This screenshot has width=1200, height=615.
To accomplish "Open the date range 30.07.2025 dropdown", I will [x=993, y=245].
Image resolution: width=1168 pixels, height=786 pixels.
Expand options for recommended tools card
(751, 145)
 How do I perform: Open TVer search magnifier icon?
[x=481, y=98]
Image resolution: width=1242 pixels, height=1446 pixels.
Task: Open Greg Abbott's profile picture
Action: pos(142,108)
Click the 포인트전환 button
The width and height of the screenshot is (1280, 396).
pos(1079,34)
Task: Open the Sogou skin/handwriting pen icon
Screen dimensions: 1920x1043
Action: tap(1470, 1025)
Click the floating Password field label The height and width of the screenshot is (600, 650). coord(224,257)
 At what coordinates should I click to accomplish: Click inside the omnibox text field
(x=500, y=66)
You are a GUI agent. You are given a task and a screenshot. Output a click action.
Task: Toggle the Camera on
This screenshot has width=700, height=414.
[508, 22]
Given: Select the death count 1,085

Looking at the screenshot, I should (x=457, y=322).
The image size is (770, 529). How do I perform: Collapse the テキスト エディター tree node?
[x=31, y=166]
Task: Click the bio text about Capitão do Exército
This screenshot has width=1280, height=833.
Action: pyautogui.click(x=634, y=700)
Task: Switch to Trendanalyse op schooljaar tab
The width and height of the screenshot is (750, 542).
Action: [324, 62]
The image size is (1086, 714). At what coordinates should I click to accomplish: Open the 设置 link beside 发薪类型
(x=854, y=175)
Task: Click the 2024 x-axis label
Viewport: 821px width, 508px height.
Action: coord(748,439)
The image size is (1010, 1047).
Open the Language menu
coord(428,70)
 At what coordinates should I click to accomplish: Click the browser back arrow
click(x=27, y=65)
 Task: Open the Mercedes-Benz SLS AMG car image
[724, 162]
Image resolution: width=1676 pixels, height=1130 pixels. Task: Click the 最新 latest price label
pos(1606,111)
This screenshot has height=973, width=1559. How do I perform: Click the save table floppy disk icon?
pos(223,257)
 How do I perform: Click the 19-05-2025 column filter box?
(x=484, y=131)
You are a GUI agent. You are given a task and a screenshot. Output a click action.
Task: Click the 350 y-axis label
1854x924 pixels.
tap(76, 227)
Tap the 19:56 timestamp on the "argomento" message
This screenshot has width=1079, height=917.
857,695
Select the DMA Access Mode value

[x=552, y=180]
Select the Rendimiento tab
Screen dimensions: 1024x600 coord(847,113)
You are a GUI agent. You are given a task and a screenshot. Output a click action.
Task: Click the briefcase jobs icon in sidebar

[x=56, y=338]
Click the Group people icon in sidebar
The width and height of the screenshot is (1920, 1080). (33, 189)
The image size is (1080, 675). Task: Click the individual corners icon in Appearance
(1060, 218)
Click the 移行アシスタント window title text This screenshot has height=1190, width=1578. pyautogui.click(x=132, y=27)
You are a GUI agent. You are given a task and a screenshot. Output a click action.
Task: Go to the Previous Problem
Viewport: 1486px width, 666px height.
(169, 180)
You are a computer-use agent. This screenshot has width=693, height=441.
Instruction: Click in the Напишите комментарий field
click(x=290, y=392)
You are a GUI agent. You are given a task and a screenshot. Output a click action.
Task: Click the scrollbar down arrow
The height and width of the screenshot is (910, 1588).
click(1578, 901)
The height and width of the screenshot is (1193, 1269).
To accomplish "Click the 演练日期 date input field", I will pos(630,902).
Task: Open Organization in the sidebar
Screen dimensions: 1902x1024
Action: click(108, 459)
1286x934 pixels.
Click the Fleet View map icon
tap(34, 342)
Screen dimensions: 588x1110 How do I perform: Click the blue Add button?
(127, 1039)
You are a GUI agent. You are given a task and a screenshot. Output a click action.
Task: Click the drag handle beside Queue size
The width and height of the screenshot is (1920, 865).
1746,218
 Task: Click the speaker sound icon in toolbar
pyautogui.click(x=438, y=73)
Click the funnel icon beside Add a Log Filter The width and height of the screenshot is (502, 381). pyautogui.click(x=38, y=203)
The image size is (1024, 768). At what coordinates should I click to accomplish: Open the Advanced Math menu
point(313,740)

--*--

_Your objective_
Each line with "axis" in it must be identified and copied from the material.

_Solution to the exercise_
Task: Click the 2024 x-axis label
Task: Click the 350 y-axis label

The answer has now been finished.